AUGUSTA — The Maine Ethics Commission is poised to release findings this month in its investigation of Senate Assistant Majority Leader Andre Cushing and a complaint by his sister that he improperly transferred money between a political action committee he controlled and his campaign, personal and business accounts.

The commission, which oversees Maine campaign finance laws, is due to take up its case against the Newport Republican on Aug. 30 and could vote on whether to exonerate or issue a fine or other penalty against him.

Cushing’s sister, Laura Cushing McIntyre of Hermon, filed a complaint in October 2016 that prompted the commission to investigate the allegations. McIntyre also has filed a lawsuit against Cushing, his wife and his adult children in Penobscot Superior Court over the alleged transfer of more than $1 million from a family business to his personal and campaign accounts. That suit is pending, Walter McKee, McIntyre’s Augusta-based attorney, said in an email Friday.

Cushing has denied any wrongdoing in either case. Cushing and his attorney, former Republican lawmaker Joshua Tardy, did not respond to requests for comment Friday.

The lawsuit, also filed last October, claims Cushing misappropriated money from The Cushing Family Corporation with unapproved loans, real estate commissions and other transfers to himself or business entities in which he held an interest. McIntyre is seeking punitive damages and her share of the misappropriated money.

Although the civil suit and the commission’s investigation both deal with the transfer of funds between Cushing’s private accounts and his political ones, the proceedings are not connected. Jonathan Wayne, the ethics commission executive director, has said the outcome of the civil case has no bearing on the commission’s findings.

McIntyre, who owns 11 percent of the shares in The Cushing Family Corporation, alleges in her suit that her property was improperly diverted by Cushing and allied family members into their own companies or bank accounts. Between 1999 and the end of 2014 – a period when many of the allegedly improper transfers took place – she claims the value of the corporation’s stock portfolio went from more than $1.4 million to just $16,751.

Among the alleged improprieties: Nearly $500,000 was given, without board approval, to New England Forest Products, a company allegedly controlled by Cushing, between August 2008 and the end of June 2009. When, at Cushing’s request, the family corporation purchased half of the forest product company’s shares from another investor three months later, the $483,000 “was gone and unaccounted for,” the complaint says.

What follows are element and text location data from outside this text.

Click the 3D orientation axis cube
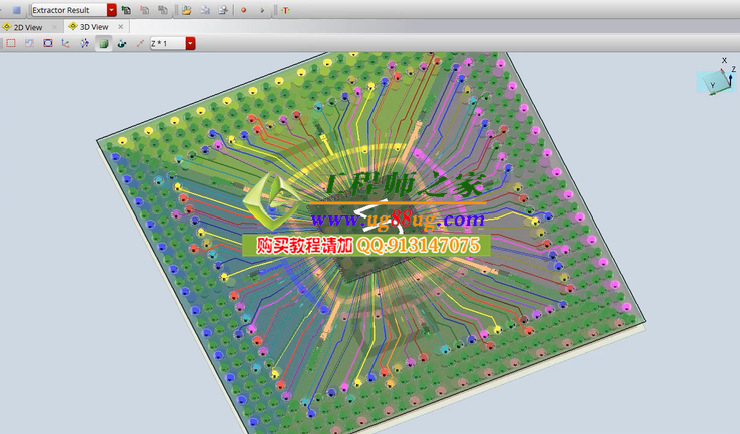This screenshot has width=740, height=434. (x=714, y=81)
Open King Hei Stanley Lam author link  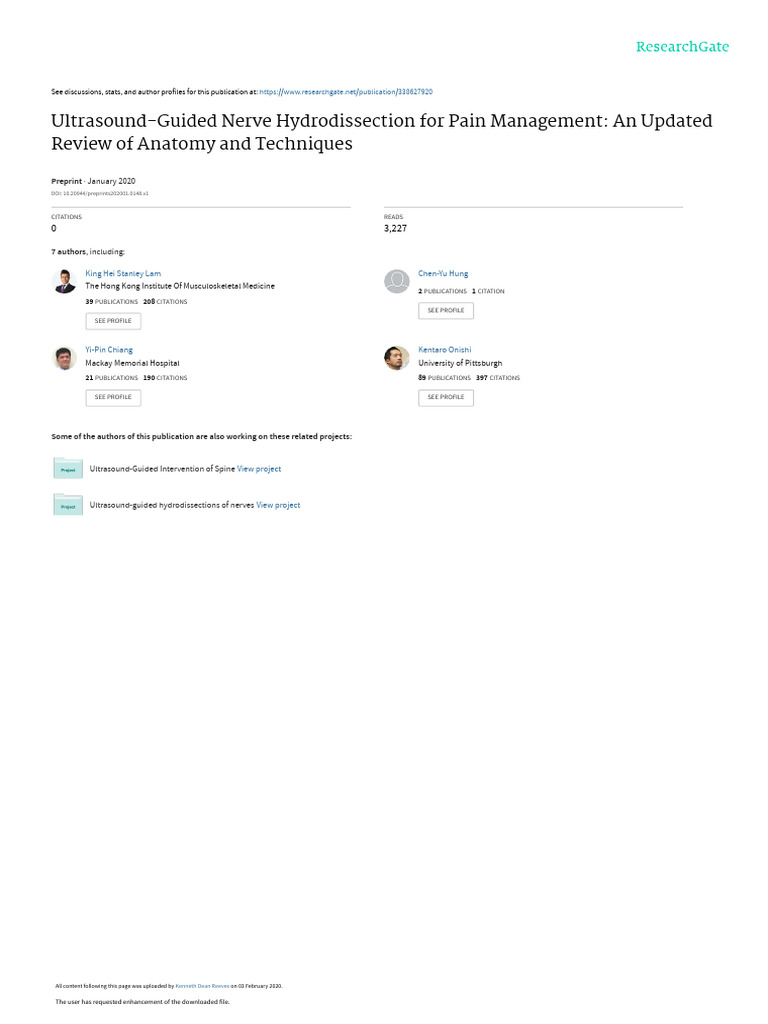click(123, 273)
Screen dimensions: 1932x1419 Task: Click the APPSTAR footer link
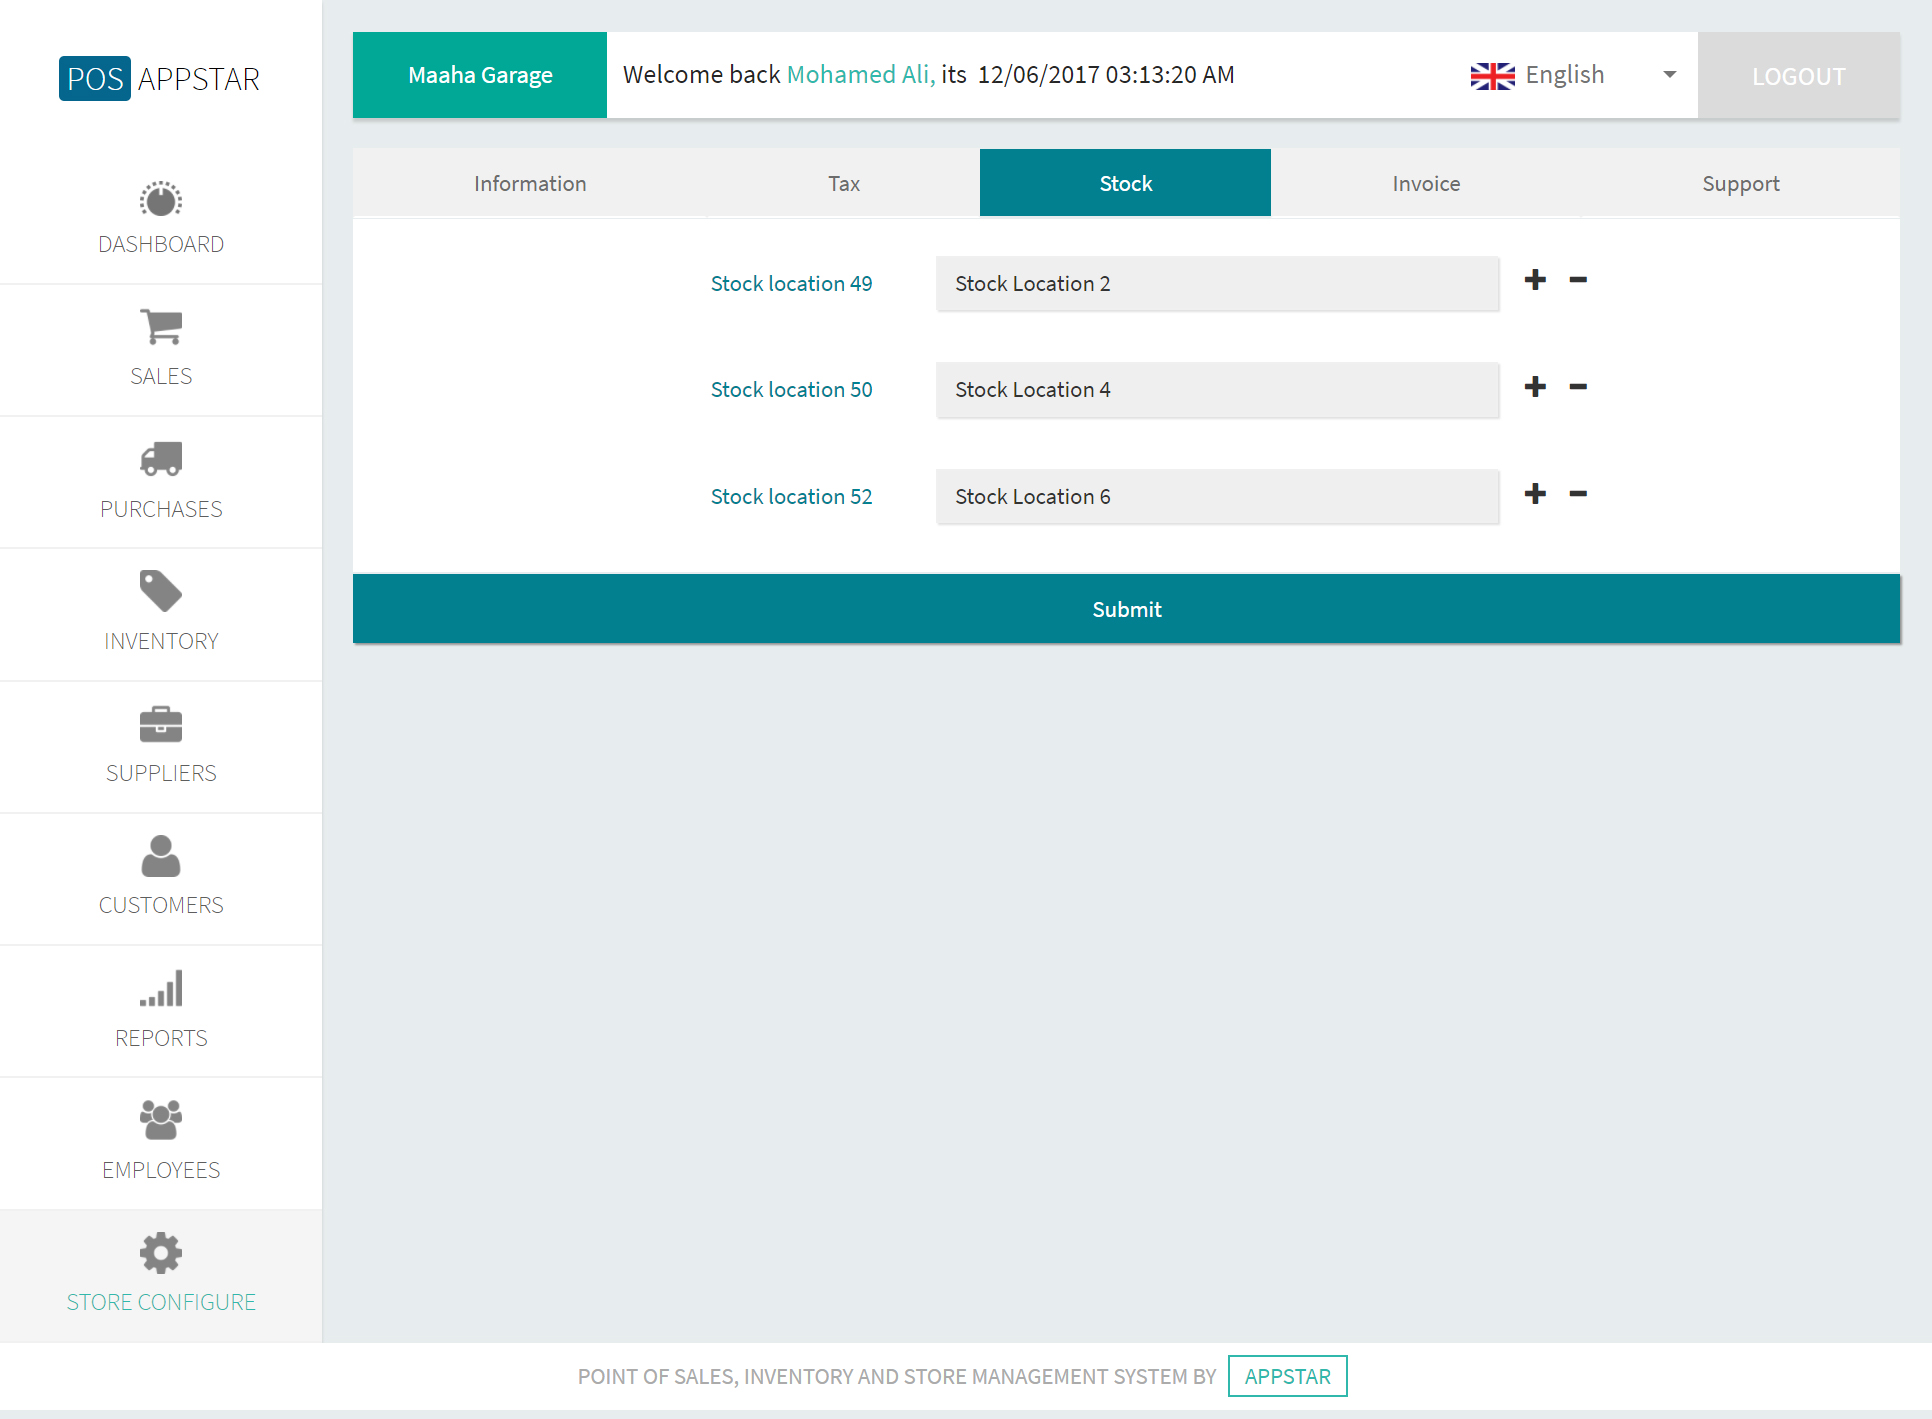pos(1287,1376)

At a commission meeting Thursday, Wayne told the five-member panel that its staff had completed the investigation and presented the findings to Cushing, who is preparing a response.

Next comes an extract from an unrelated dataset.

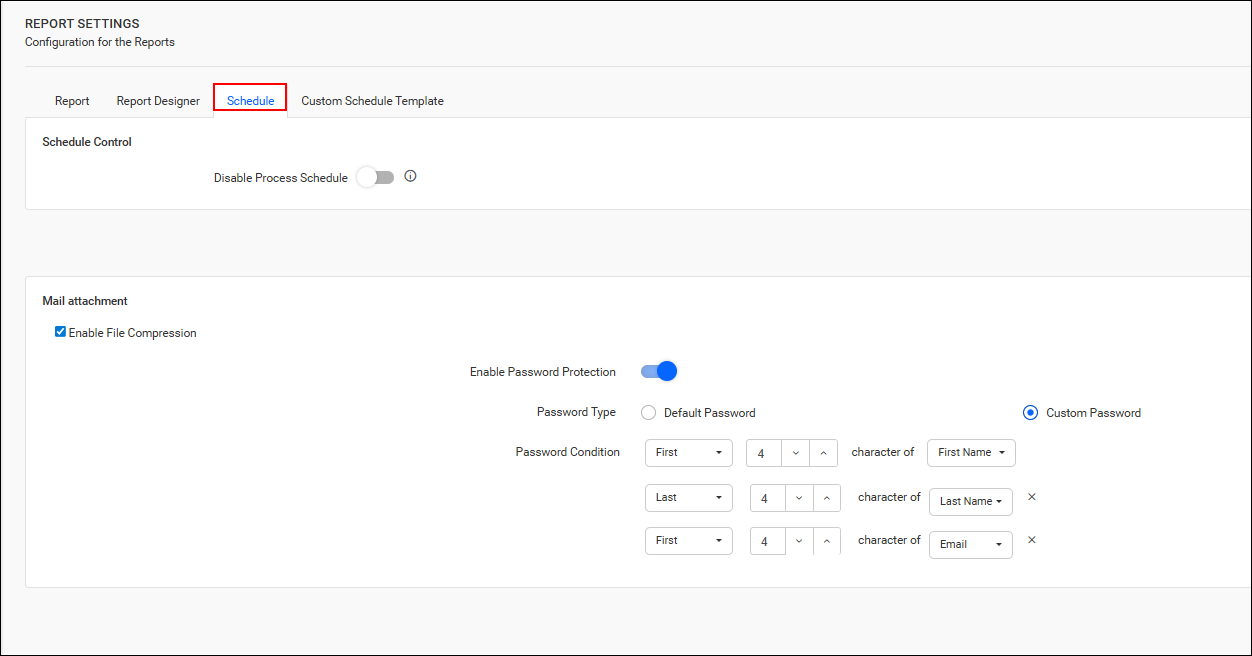The width and height of the screenshot is (1252, 656).
Task: Click the info icon beside Disable Process Schedule
Action: (410, 176)
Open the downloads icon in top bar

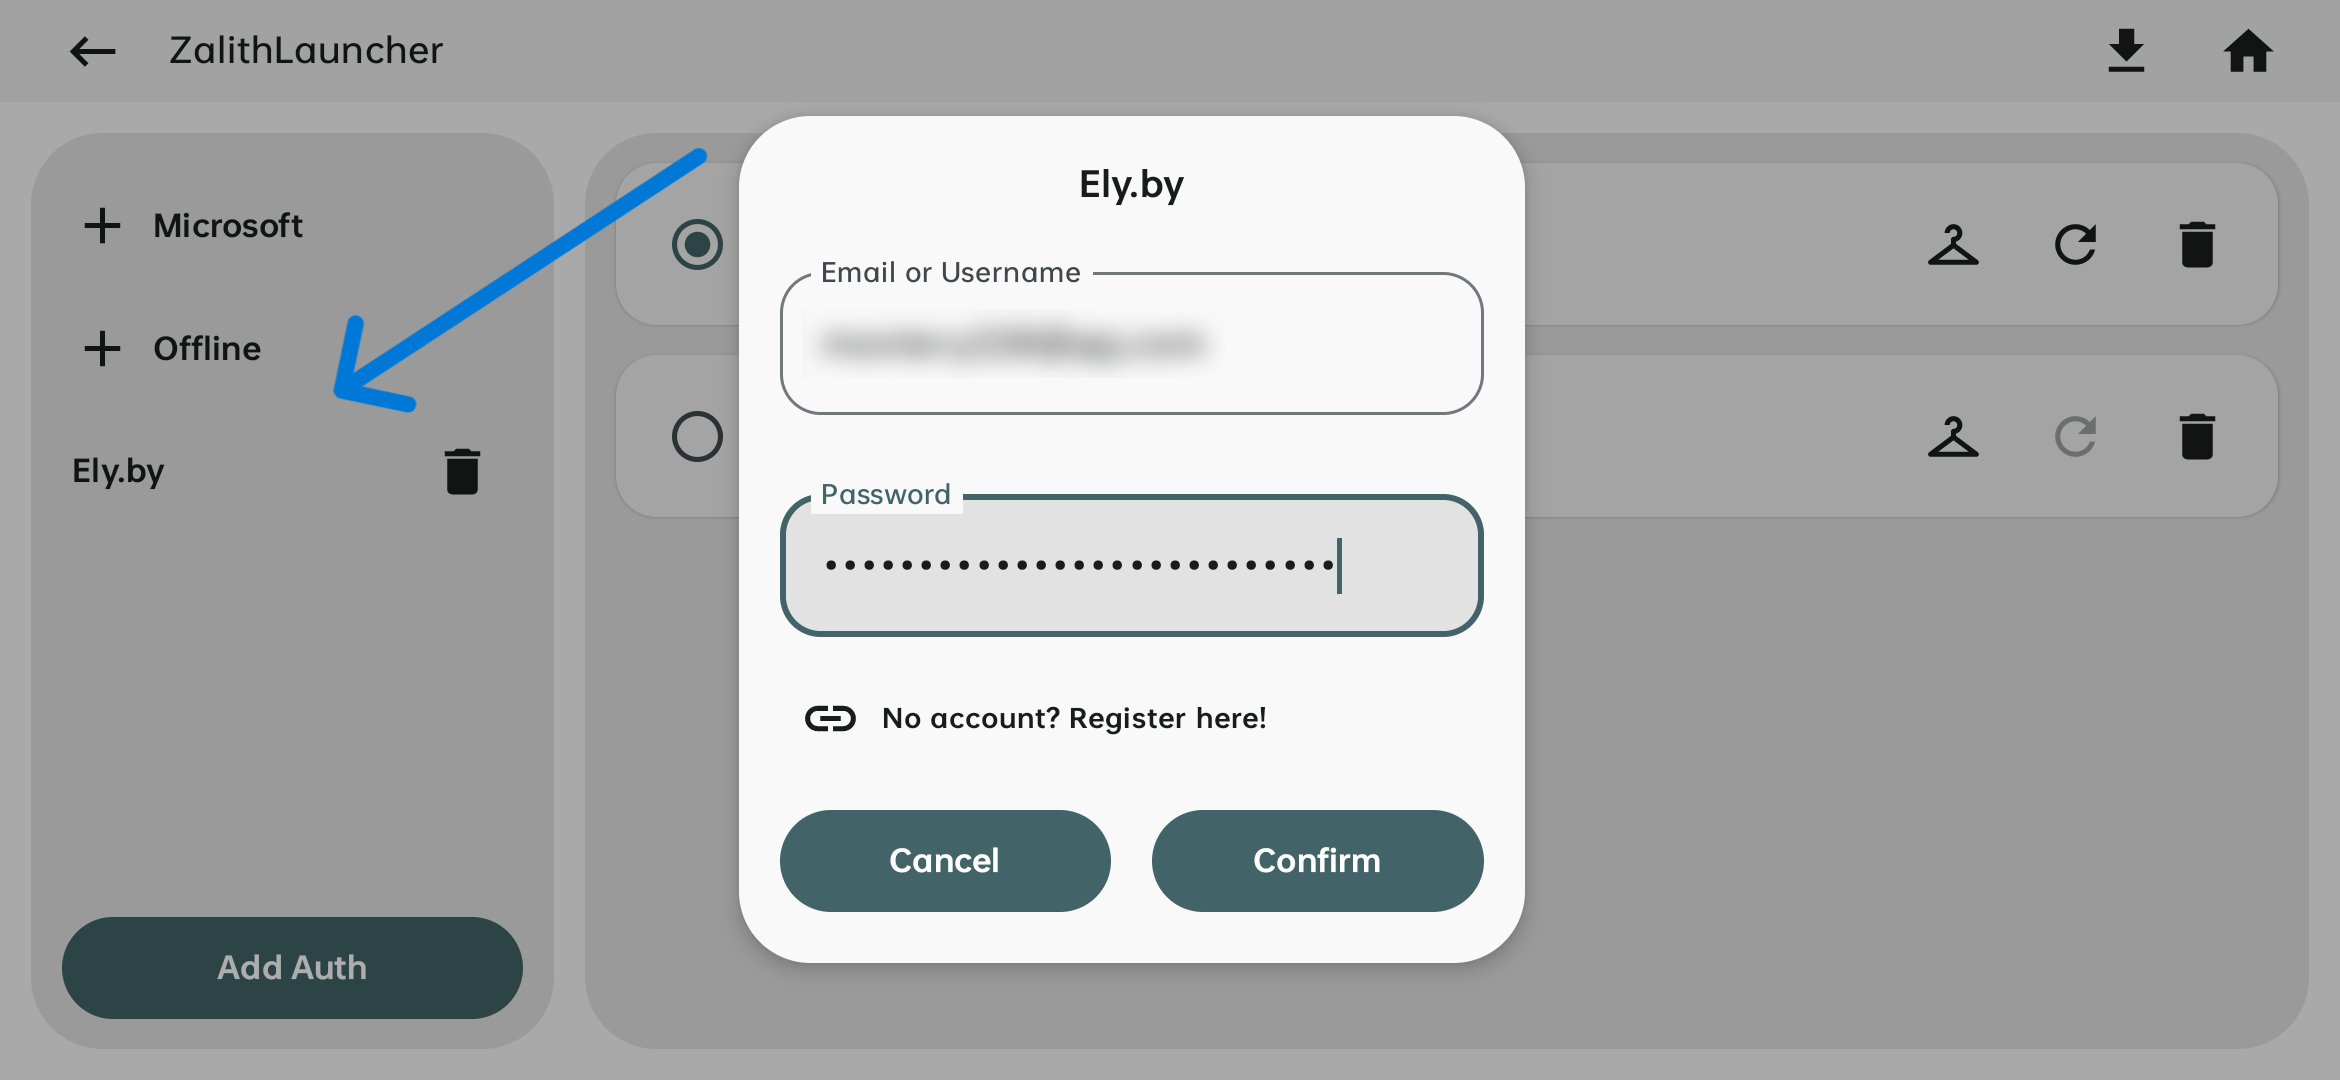2126,51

Wayne told the Press Herald that the findings, currently in draft form, are confidential under state law until Cushing provides his response. Wayne said the findings would be released to commissioners and the public on Aug. 22.

He said he expected Cushing will attend the Aug. 30 meeting, and the commission may make a decision that day.

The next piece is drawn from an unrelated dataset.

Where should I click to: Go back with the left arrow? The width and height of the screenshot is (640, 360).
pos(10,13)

The commission’s findings could have bearing on a complaint against Cushing before the state Senate’s Ethics Committee, brought by former state Sens. Justin Alfond, D-Portland and John Patrick, D-Rumford.

Patrick and Alfond claimed Cushing had double-dipped on his legislative expense reports in 2015 for travel to a summit meeting of the National Conference of State Legislatures in Seattle. Cushing paid for some of the trip from his political action committee and then also requested and was paid a $1,796 reimbursement for the same trip by the secretary of the Senate, according to state documents.

The Senate’s Ethics Committee postponed acting on the Cushing complaint, saying it wanted to allow the Ethics Commission to complete its investigation first.